Jesus is like the light emitted by the sun. He is not literally the sun, but we know the sun exists because of the light.
When “John” says “and the Word was God” he doesn’t mean that God is an abstract Message, but that we cannot understand the existence of God but through the Message He has emitted.
As we have seen, the same “John”, even in the same chapter, treats Jesus and God as different persons, and later on, throughout his gospel, records many instances in which Jesus talks about Himself as One Sent by God, and calls his Father His God and the Only True God.
So, we should not extract theology from a single sentence in the first verse, but through the study of the whole message of the book.
How does that align with the fact that God appeared to Moses several times. Trinitarianism has an answer. Do you?
Well, The Bahai Faith has an answer for that and the only thing I can do is to respectfully share my faith with you.
We believe that Moses is a Manifestation of God, and that’s the origin of the metaphor of God and Moses speaking face to face, or the story of Moses face shining so brightly that he had to conceal his countenance from people. Moses was the Light, such as Jesus was the Light.
That light, though, comes from God.

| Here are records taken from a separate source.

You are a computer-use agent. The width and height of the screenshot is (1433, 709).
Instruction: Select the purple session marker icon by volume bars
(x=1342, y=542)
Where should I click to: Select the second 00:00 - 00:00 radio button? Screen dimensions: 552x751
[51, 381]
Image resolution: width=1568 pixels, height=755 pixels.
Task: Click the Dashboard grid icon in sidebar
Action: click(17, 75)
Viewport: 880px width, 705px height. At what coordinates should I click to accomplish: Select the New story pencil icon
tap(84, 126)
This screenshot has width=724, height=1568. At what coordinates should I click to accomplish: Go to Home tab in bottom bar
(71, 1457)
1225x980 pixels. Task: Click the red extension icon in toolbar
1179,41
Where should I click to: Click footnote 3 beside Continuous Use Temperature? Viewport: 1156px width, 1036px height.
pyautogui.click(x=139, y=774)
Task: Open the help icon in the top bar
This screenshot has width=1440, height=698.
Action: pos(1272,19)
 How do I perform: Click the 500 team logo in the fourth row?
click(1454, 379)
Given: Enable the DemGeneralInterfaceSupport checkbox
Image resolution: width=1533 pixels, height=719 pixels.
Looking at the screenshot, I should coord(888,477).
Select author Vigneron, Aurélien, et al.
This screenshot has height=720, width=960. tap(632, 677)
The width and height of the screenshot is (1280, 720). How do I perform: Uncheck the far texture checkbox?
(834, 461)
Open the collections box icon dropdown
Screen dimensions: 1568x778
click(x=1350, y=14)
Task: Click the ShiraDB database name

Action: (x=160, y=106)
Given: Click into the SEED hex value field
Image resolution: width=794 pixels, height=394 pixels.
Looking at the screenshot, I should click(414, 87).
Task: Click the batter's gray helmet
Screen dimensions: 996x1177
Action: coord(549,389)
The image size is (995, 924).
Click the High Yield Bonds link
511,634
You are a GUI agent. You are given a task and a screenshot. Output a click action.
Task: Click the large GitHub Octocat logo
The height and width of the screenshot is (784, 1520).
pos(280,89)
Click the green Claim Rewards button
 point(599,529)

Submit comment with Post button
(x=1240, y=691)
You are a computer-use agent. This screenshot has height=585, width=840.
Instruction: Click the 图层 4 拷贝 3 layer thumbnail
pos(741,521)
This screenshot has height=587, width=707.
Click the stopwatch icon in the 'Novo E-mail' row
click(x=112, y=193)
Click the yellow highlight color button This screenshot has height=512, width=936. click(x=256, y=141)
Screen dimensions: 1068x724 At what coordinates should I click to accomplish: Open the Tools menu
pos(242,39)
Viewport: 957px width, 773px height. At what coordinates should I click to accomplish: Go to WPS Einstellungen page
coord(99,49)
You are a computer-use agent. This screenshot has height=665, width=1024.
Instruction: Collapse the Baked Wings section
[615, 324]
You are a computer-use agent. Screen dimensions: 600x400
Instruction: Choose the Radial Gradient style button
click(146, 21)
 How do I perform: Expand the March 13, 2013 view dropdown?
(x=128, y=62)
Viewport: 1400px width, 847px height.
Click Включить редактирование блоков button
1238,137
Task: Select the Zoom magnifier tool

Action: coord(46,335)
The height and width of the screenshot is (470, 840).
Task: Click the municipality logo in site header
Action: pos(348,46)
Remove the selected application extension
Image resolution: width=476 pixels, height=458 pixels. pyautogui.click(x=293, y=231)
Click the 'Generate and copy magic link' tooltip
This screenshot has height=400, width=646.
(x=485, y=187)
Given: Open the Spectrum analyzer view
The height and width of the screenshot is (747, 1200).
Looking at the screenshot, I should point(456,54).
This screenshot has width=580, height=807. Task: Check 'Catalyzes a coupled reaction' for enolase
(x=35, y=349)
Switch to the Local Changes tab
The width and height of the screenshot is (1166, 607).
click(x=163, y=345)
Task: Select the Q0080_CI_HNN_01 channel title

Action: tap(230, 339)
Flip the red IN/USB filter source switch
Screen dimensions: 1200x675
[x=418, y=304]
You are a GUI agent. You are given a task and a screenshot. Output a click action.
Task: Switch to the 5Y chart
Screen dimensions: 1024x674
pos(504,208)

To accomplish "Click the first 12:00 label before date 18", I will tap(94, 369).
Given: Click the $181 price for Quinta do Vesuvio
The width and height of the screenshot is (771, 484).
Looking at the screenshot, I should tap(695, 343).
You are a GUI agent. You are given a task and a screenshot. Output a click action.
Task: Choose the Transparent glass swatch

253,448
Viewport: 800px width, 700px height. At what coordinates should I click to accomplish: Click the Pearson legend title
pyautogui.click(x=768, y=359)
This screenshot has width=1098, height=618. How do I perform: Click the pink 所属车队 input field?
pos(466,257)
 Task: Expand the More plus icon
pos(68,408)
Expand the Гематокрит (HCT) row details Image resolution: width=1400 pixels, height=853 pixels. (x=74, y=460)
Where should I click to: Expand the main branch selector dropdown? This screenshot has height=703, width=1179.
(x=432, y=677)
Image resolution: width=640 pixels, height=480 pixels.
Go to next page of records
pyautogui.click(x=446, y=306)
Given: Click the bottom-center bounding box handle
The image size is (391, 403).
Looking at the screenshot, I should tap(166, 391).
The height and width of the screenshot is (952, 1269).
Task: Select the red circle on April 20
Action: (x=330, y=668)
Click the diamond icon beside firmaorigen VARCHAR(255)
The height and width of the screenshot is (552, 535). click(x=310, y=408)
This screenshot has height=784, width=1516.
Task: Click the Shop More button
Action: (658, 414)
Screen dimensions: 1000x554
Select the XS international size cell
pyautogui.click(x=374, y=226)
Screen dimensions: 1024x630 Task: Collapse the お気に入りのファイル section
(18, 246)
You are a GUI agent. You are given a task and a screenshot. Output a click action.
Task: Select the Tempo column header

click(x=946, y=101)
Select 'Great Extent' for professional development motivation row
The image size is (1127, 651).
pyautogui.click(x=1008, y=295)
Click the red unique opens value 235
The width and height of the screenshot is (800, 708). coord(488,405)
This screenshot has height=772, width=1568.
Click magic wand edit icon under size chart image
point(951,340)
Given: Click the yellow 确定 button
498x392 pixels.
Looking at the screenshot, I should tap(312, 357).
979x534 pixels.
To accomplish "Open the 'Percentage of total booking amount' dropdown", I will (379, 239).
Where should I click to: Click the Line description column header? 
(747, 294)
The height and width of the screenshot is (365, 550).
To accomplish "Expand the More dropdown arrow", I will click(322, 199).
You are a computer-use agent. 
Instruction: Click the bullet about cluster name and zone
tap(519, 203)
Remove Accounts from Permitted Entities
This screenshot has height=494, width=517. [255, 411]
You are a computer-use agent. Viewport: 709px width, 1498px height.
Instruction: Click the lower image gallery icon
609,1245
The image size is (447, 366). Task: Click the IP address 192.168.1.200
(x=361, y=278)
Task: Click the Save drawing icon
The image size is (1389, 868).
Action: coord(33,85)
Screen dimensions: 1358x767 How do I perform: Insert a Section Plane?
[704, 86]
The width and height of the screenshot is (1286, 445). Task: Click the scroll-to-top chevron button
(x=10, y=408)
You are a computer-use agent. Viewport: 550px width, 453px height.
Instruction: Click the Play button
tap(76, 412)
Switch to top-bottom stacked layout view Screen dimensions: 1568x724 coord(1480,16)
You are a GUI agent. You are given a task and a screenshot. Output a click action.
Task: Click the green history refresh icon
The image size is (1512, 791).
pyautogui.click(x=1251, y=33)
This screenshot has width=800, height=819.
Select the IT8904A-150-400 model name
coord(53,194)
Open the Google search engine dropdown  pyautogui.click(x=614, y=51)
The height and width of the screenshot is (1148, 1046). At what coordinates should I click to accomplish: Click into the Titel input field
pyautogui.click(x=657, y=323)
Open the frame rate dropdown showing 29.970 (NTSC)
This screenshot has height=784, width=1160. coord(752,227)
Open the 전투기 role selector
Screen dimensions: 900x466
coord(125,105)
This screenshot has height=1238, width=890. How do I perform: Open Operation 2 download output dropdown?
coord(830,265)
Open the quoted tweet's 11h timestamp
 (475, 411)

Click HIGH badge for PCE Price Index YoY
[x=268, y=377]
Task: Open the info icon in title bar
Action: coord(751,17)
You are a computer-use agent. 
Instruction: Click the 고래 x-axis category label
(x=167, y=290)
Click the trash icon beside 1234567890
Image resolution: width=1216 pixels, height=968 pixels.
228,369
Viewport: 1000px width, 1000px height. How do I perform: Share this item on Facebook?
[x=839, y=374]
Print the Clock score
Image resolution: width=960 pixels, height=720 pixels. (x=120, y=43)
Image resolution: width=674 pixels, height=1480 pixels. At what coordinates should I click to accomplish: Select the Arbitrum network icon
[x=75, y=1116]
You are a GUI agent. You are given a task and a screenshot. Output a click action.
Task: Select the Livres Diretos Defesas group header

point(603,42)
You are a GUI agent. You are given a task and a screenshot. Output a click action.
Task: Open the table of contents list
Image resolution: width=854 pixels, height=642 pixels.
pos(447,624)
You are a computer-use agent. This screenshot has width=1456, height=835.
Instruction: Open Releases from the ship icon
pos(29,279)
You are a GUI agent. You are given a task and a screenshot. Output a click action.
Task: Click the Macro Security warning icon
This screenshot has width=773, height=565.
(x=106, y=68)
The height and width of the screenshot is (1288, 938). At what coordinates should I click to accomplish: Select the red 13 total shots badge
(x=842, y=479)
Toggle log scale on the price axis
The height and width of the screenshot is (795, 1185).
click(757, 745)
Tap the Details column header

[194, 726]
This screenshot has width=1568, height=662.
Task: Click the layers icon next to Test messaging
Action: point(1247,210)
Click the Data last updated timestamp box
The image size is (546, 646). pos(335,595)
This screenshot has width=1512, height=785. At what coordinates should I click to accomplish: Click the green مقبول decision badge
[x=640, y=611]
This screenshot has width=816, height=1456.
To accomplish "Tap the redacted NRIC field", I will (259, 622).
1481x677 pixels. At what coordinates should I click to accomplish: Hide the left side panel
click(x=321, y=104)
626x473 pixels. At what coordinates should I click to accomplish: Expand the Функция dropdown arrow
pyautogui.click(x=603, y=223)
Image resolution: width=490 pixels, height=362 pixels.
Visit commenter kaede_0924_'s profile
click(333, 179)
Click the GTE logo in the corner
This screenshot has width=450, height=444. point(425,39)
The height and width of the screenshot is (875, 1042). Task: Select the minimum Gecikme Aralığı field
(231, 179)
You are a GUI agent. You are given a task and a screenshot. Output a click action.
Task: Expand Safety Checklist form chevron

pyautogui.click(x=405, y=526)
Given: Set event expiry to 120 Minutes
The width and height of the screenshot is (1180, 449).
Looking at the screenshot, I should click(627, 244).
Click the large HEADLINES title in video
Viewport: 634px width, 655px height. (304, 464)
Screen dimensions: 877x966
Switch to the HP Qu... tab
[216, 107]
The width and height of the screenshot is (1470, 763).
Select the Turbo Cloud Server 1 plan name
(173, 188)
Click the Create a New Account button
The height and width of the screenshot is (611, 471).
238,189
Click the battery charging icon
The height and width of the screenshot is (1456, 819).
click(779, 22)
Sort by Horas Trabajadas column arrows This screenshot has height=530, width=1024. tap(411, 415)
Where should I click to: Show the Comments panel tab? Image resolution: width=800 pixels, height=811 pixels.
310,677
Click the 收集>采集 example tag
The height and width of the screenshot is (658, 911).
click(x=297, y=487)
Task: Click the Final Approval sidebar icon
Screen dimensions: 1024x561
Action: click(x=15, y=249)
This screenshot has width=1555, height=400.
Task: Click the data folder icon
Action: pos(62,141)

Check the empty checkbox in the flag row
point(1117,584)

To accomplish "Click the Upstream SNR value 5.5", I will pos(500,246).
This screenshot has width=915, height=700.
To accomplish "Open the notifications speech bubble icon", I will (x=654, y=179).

It is not inherent to Jesus nor Moses.
In the same line we have the story of the Buddha, another Manifestation of God, glowing after he achieved the awakening or enlightening. The concept enlightment, that all human beings could achieve according to Buddhism, is equivalent to John 1:9
Please note that in John 1:9 the Light is said to enlighten every man, before saying it was coming to earth.
So, the action of the Logos is permanent, and not the result of the existence of a given Messenger at a given time in history.
What do you say about the Personal appearances of the Pre-Incarnate Word of God (Jesus) to OT Prophets? That clearly shows that the Pre-Incarnate Word of God was a Communicative Person who had all the attributes of a Person (Mind, Will, Individuality, etc...)
What I say is this: According to the understanding of the Baha’i Faith that I confess, The Word of God can speak through any Personal Messenger, either in a human body or pre-existing.
Same can be said about God’s Wisdom, God’s Light, God’s Spirit. I do not consider The Word of God a different person, in the same way that I do not consider The Light of God or The Wisdom of God or The Spirit of God a different person.
Certainly, some few allegoric passages can treat them as persons, such as Proverbs 8 and John 1:1.
- 1 Kings 12:22 "But the Word of God came to Shemaiah the man of God, saying,"
- 1 Ch 17:3 "And it happened the same night the Word of God came to Nathan, saying,
This obviously proves that the Word of God (Jesus), who is Uncreated (John 1:3), cannot possibly be just a thing (a word) or even an angel. He is God.
I don’t take these passages as meaning that a preexisting Jesus appeared to Shemaniah or Nathan, but that God iluminated their minds comveying a Message. However, I may be wrong and that could have happened. We bahais also believe that pre-existing Bahaullah was responsible for the execution of some of these special appearances.
The Logos is One and eternal with God, and intrinsic to God.
But Yeshua of Nazareth or Mohammed or Husyn Alí Nurí are persons in whom The Logos has dwelled or manifested.
Let me give you an example concerning other two persons:
Jesus said that Elijah had come through John the Baptist. But this does not mean that the historical Elijah had reincarnated in John the Baptist. Then, what did it mean? It meant that the same Spirit, Light, Word, Wisdom of God that had been given to Elijah was now given to John the Baptist.
So this is how these metaphors are presented in the Scriptures.
We believe that Christ has returned… but not as Jesus the Nazarene. He has returned as Bahaullah.
This is possible because we don’t take the Word of God as a Person.